The Lubumbashi raid was led by the DRC’s highest nature conservation authority, known by its French acronym, ICCN. It included members of the national police, judicial officials and the NGO Conserv Congo.

The team recovered the ivory from a hideout in Lubumbashi in the southern DRC. The smugglers brought the poached parts to the DRC from Zambia, which is located on the country’s southern border. Lubumbashi has become an important hub from which poaching wildlife parts are led out of Africa. The articles come mainly from South African countries like South Africa, Zimbabwe and Zambia.

“We are confident that this will bring a lot of deterrence to a place where previous wildlife laws were neglected and not enforced,” Cassinga said in a tweet.

Weak law enforcement, armed conflict and corruption have enabled international gangs to operate with impunity in West and Central Africa. The DRC, which shares borders with nine countries, serves as an important transit point for the movement of traded coins. The Central African nation, home to the largest rainforest area in the Congo Basin, is also a source country for illegal wildlife products.

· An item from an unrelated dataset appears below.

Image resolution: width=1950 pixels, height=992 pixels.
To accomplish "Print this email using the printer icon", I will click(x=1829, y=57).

Yet, from 2000 to 2014, when poaching on elephants was widespread, the DRC recovered only about 8 tons of ivory from seizures. Then, between 2015 and 2019, authorities confiscated 20 tonnes there, according to data collected by the Environmental Investigation Agency, a UK-based NGO.

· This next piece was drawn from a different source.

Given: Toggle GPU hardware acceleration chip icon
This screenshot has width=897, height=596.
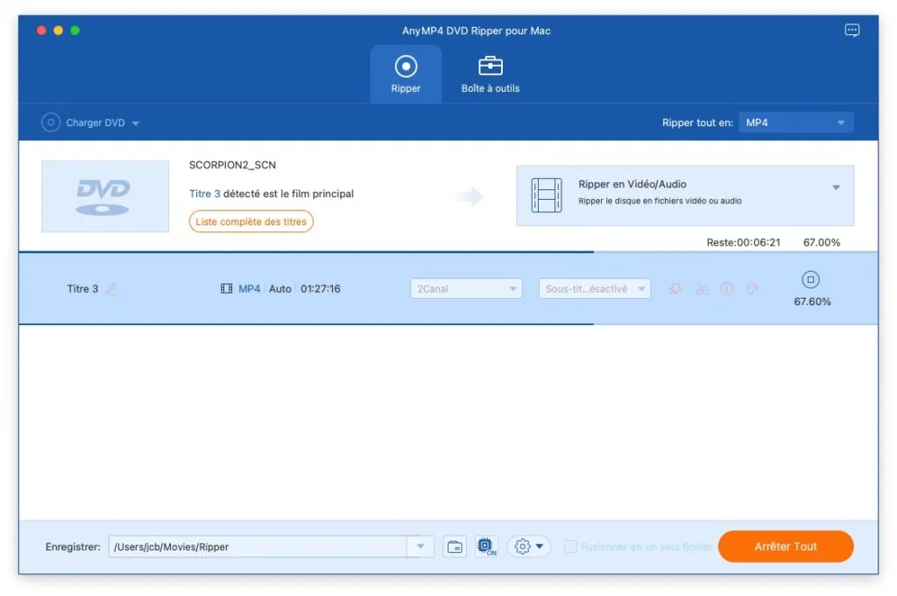Looking at the screenshot, I should [x=485, y=547].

“We are making a great effort to phase out all illegal trade networks. Over time, we have a greater impact on illegal networks, “said ICCN chief Olivier Mushiete in a telephone interview with Mongabay.

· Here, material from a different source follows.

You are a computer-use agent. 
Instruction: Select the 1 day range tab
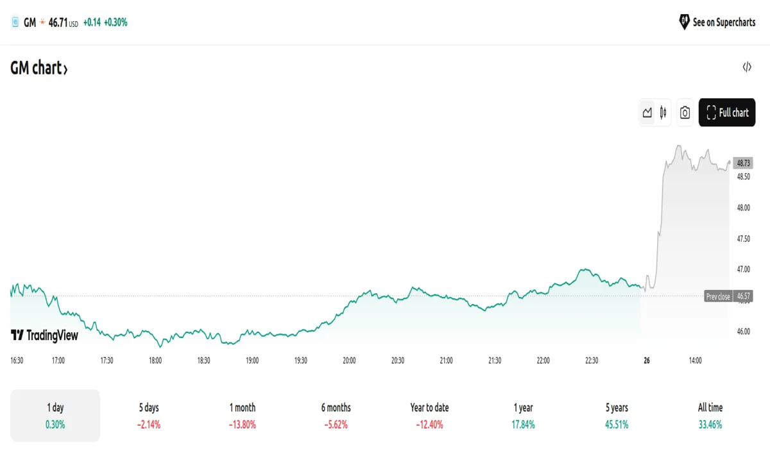(x=55, y=415)
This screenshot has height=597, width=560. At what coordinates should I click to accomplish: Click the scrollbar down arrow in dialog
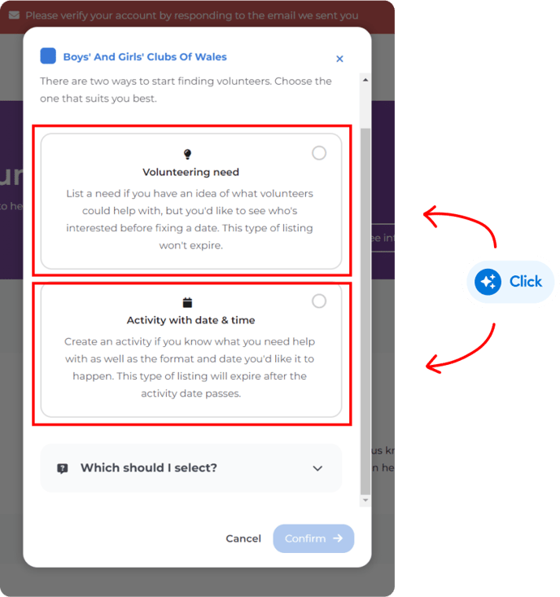[365, 500]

The Lubumbashi raid follows a series of raids in the DRC’s capital, Kinshasa, last year. Mushiete told Reuters at the time that they expected to recover more than 60 tons in future seizures. The current operation is the result of three years of investigation.

“The relationship between the government and civil society is improving. You can see that it is getting results,” Cassinga said. He added that support from partners like Zambia-based Wildlife Crime Prevention and international donors like the Rhino Recovery Fund is helping them fight wildlife trafficking.

Ivory poaching is one of the most lucrative illegal trades worth about $ 23 billion a year, according to Bloomberg.

CITES, the global convention on trade in wild animals, banned international trade in ivory in 1989. However, some countries continue to allow domestic trade and international trade, subject to varying degrees of regulation.

Over the past decade, efforts to reduce demand for ivory have accelerated, with the US imposing an almost complete ban on ivory trade in 2016 and China banning domestic trade in 2017. The EU has tightened its rules on ivory trade in 2021 Tighter exemptions restricts the legal trade in ivory, which conservationists say is often used as cover for illegal trade.

The three alleged traffickers in the Lubumbashi raid are due to appear in court this week.

Even if seizures and arrests increase, the impact on poaching may be limited by countries’ inability to prosecute suspected traffickers. The coordination of cross-border investigations and the collection of the necessary evidence is difficult. Game crime is often not a priority for law enforcement or judicial authorities.

The arrest of two Vietnamese nationals in the seizure of 3.3 tonnes of ivory in the Ugandan capital Kampala in 2019 did not result in convictions; both suspects skipped bail.

Raids also tend to attract intermediaries, but rarely lead to the capture of those who organize, finance, and profit the most from this illegal trade. ‘As for the settlement of the network, it is unlikely. It could be slowed down, ”said Chris Morris, who works for the Kenya-based organization Saving Elephants through Education and Justice (SEEJ). “These cartels are a business. They are prepared for losses from seizures and arrests.